Give the number of lines in the material below that contain the word "entry". No other content is needed.

————

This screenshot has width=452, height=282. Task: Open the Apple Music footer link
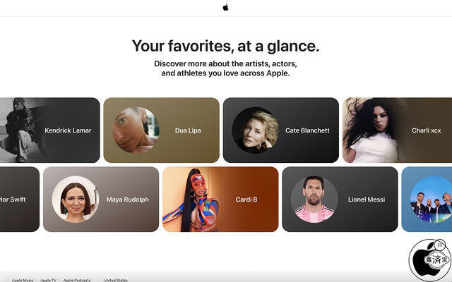click(x=23, y=280)
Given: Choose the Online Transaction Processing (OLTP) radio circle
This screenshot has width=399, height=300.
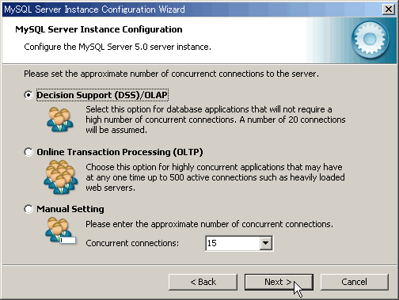Looking at the screenshot, I should [29, 152].
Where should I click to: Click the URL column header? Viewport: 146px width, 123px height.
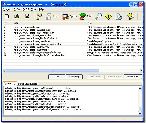click(49, 24)

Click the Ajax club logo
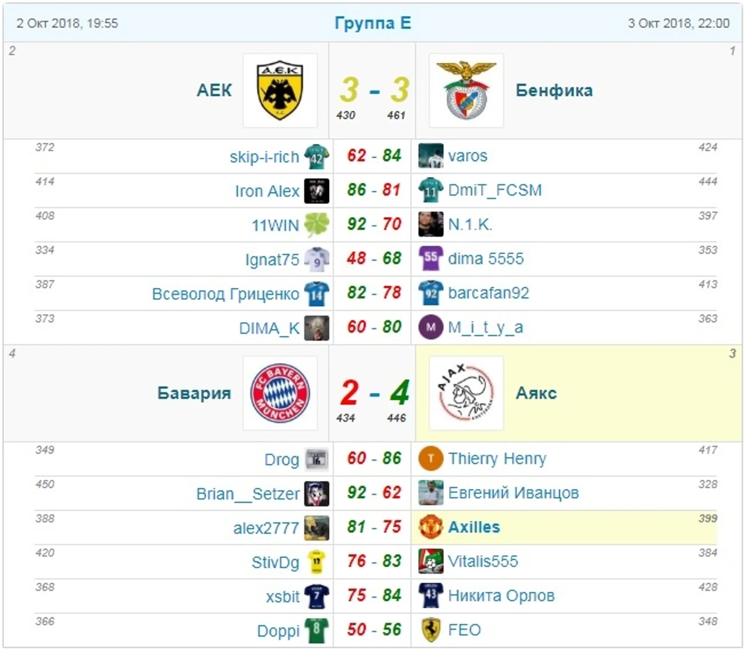(466, 393)
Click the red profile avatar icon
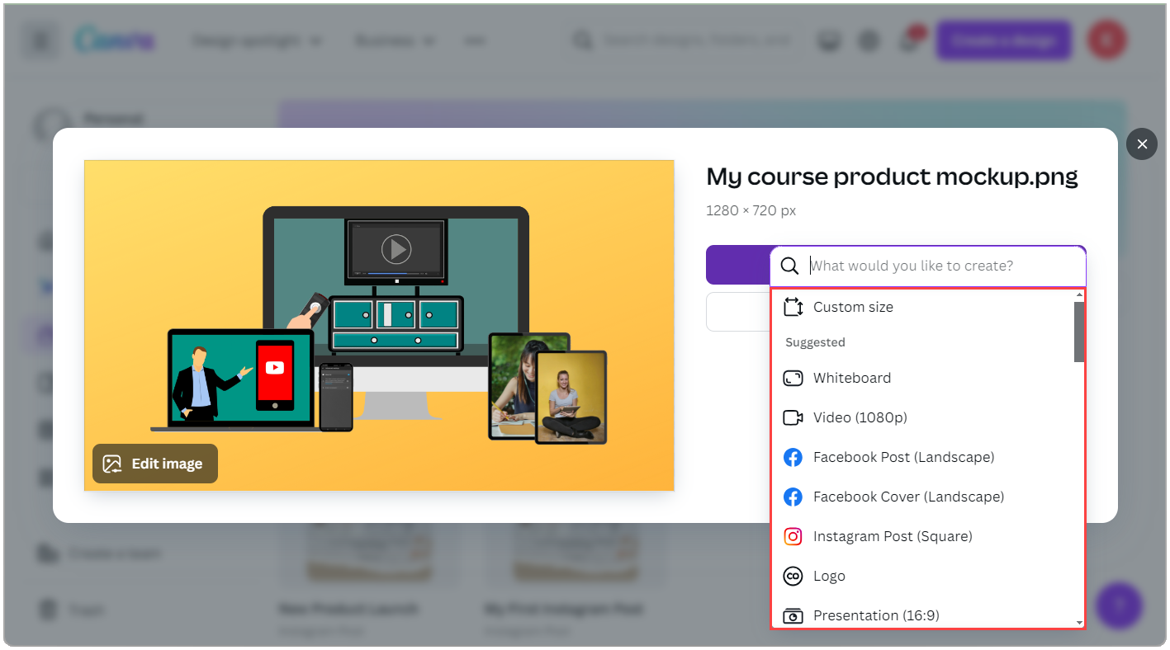This screenshot has width=1170, height=650. (1106, 40)
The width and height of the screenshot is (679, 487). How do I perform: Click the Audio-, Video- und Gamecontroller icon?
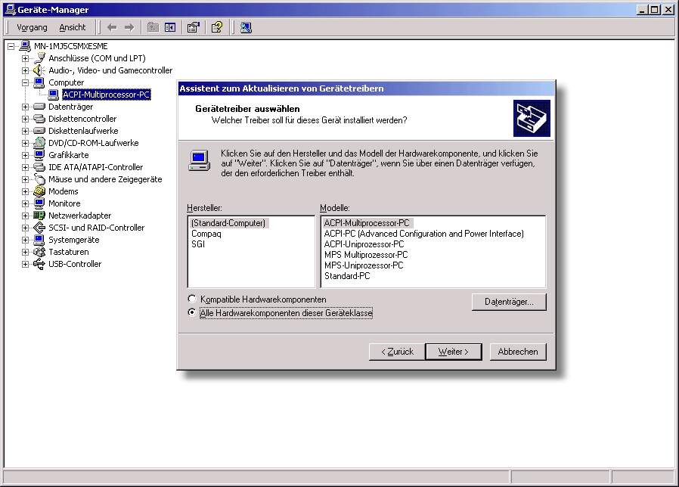[39, 70]
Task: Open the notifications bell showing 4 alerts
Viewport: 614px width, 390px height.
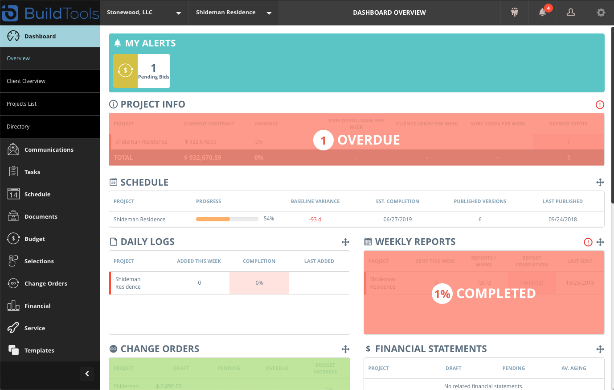Action: 542,12
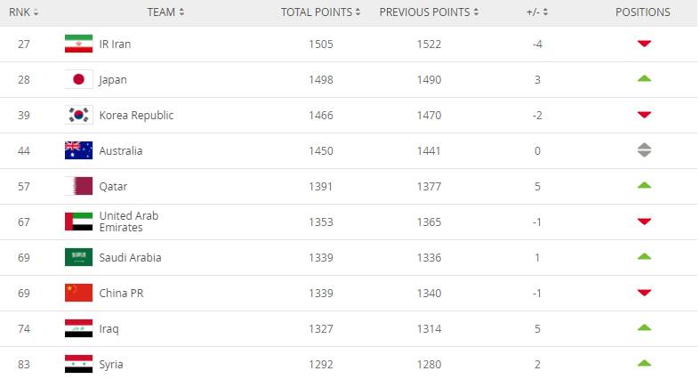Sort table by RNK column
The width and height of the screenshot is (700, 379).
[23, 12]
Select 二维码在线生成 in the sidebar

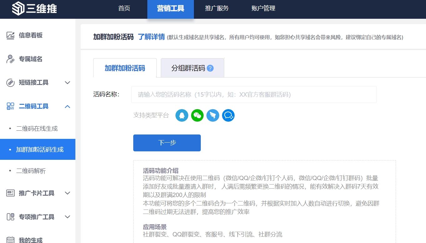click(x=37, y=129)
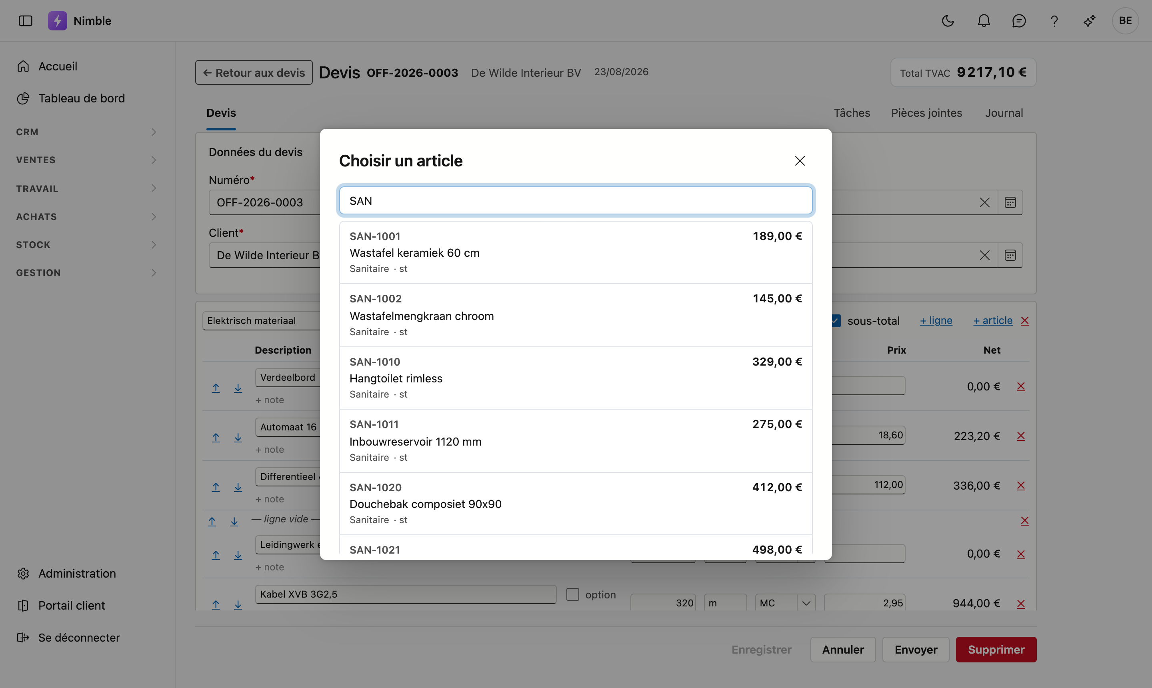
Task: Close the Choisir un article dialog
Action: [x=800, y=161]
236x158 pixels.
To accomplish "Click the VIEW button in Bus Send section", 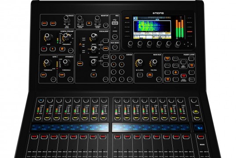I will click(x=115, y=47).
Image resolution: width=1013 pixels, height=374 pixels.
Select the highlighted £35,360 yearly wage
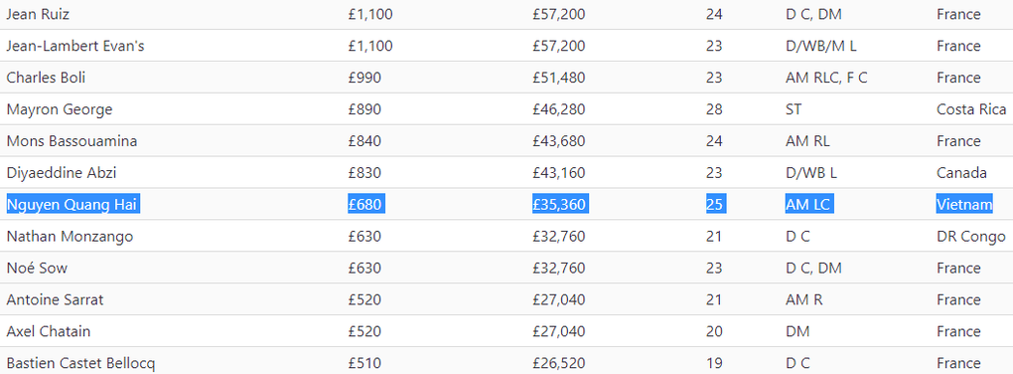pos(559,205)
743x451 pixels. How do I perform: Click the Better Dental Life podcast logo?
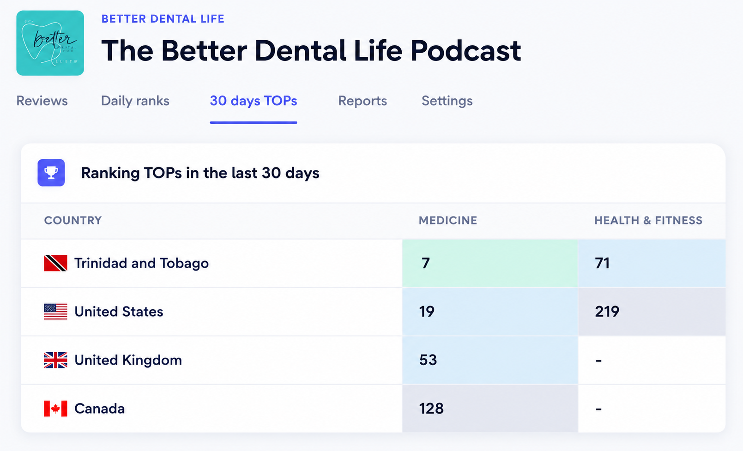click(x=50, y=43)
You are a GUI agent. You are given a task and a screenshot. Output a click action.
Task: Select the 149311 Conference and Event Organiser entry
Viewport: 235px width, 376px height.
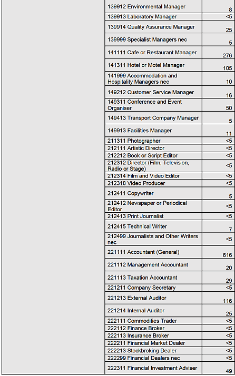pos(153,105)
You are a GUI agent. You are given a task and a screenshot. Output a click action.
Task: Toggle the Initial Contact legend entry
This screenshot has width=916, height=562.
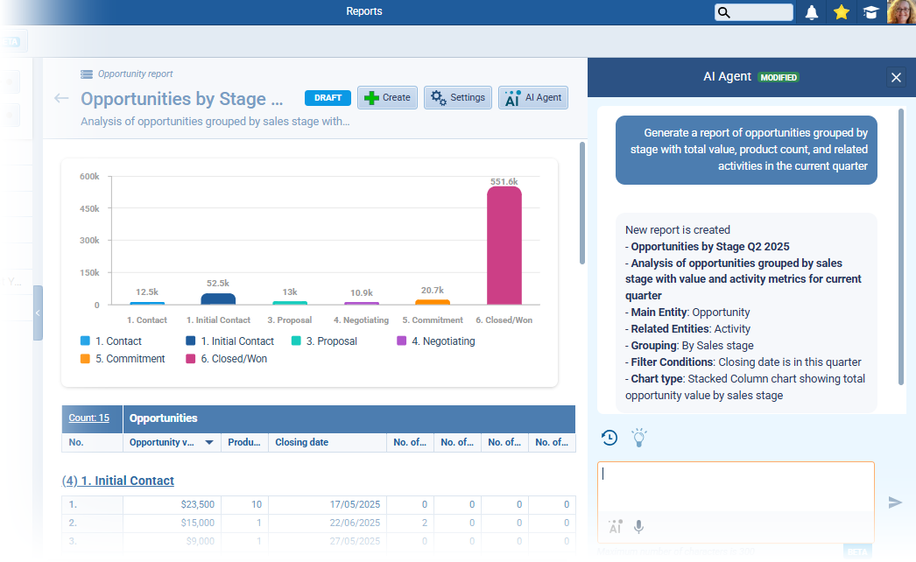(x=236, y=341)
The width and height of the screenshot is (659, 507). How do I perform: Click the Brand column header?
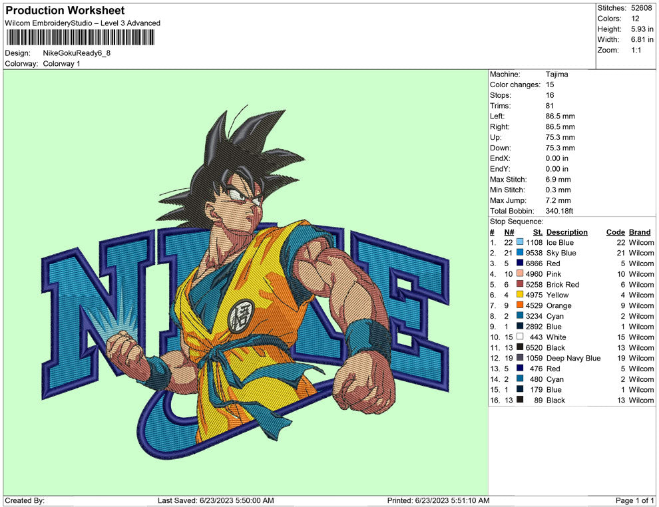coord(639,232)

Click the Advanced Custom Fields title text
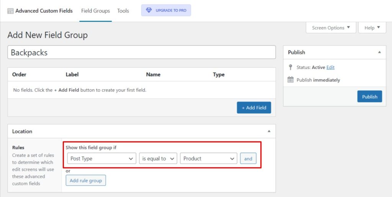coord(44,11)
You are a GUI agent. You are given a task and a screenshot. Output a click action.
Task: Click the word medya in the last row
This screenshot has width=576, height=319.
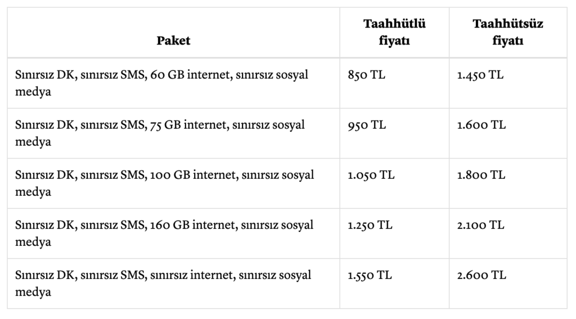[33, 292]
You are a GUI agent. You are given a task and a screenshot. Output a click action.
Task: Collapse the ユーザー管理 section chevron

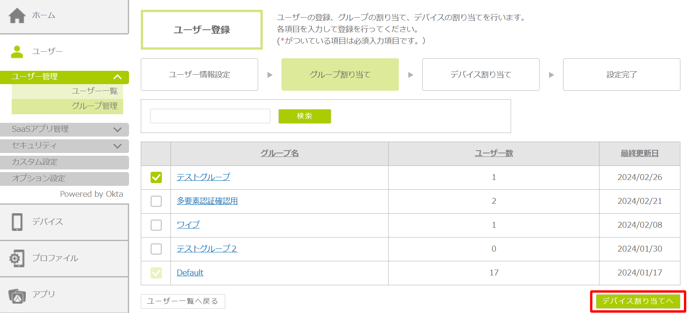tap(117, 77)
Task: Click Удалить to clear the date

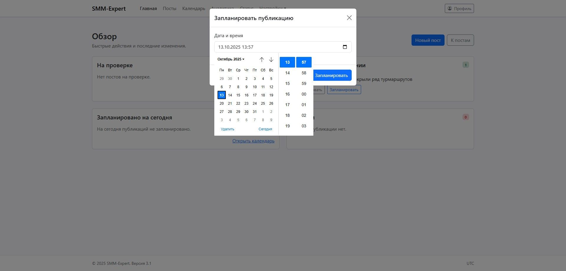Action: pyautogui.click(x=228, y=129)
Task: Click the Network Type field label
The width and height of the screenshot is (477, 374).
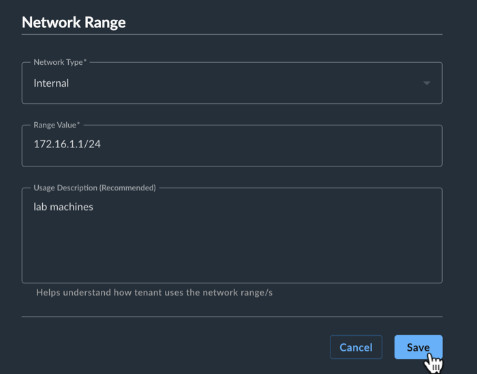Action: [x=60, y=62]
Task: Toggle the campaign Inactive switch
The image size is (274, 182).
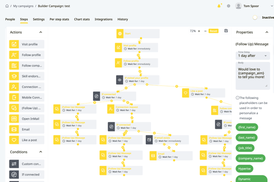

————

#### Result for this exercise:
2